Por consiguiente, la única forma de hacer que funcionara el apartheid era lisiar a la mente negra. Durante el régimen de segregación, el gobierno construyó lo que se conocería como escuelas bantúes. En las escuelas bantúes no se enseñaba ni ciencia ni historia ni civismo. Se enseñaba el sistema de medidas y nociones de agricultura: a contar patatas, asfaltar caminos, cortar leña y arar el campo. «Al bantú no le sirve de nada aprender historia y ciencia porque es un ser primitivo», decía el gobierno. «Solo servirá para desorientarlo y enseñarle unos campos en los que no puede pastar». Al menos hay que reconocerles que estaban siendo sinceros. ¿Para qué educar a un esclavo? ¿Para qué enseñarle latín si su único trabajo va a ser cavar zanjas?

El gobierno ordenó a las escuelas de las misiones que se adaptaran al nuevo temario o que cerraran. La mayoría cerraron, y a los niños negros se los obligó a meterse como sardinas en lata en aulas de escuelas destartaladas y a menudo con unos maestros que apenas sabían leer y escribir. A nuestros padres y abuelos les enseñaron con pequeñas cantinelas instructivas, igual que le enseñas las formas y los colores a un niño de parvulario. Mi abuelo me solía cantar aquellas canciones y nos reíamos de lo tontas que eran. Dos por dos es cuatro. Tres por dos es seis. La la la la la. Estamos hablando de varias generaciones de adultos ya plenamente crecidos a quienes enseñaron así.
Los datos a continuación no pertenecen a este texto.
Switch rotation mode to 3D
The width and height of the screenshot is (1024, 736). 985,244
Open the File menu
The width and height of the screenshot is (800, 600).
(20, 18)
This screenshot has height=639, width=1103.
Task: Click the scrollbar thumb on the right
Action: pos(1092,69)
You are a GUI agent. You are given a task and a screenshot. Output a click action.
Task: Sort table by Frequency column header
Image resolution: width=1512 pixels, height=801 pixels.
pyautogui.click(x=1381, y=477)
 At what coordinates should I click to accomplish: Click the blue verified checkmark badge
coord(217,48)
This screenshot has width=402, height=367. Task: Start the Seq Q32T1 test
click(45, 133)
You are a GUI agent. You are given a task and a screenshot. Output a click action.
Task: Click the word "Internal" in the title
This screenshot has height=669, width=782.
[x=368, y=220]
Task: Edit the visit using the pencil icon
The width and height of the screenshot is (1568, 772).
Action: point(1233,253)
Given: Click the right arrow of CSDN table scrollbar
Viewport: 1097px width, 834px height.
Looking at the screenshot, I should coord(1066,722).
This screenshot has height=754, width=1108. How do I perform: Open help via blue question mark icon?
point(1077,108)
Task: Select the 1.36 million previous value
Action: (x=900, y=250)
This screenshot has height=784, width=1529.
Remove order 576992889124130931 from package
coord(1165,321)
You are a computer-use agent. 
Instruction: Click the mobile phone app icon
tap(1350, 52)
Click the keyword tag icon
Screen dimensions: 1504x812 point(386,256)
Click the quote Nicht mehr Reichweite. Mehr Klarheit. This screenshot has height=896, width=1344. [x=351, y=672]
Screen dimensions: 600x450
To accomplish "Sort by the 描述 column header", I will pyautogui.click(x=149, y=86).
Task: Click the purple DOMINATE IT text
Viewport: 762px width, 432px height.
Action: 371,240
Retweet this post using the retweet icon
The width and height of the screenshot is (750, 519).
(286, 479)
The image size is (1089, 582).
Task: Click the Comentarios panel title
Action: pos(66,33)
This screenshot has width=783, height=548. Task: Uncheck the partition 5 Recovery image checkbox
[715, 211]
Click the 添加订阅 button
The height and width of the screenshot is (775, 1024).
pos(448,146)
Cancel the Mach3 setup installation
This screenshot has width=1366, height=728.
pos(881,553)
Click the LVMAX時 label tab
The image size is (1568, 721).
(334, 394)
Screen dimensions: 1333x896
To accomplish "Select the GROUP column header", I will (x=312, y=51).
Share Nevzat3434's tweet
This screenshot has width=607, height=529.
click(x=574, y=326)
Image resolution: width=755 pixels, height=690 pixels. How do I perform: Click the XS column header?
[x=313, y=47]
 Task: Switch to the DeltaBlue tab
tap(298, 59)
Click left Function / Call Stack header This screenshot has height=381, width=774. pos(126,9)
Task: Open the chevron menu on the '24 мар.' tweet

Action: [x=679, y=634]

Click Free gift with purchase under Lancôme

Lo que pasó con la educación en Sudáfrica, tanto con las escuelas de las misiones como con las escuelas bantúes, nos permite comparar bastante bien a los dos grupos de blancos que nos oprimieron, los británicos y los afrikáneres. La diferencia entre el racismo británico y el racismo afrikáner era que por lo menos los británicos les daban a los nativos algo a lo que aspirar. Si eran capaces de aprender a hablar un inglés correcto y a vestirse con ropa como Dios manda, quizás algún día pudieran ser admitidos en la sociedad. Los afrikáneres nunca nos dieron esa opción. El racismo británico decía: «si el mono puede andar como un hombre y hablar como un hombre, quizás sea un hombre». El racismo afrikáner decía: «¿Para qué vamos a darle un libro a un mono?».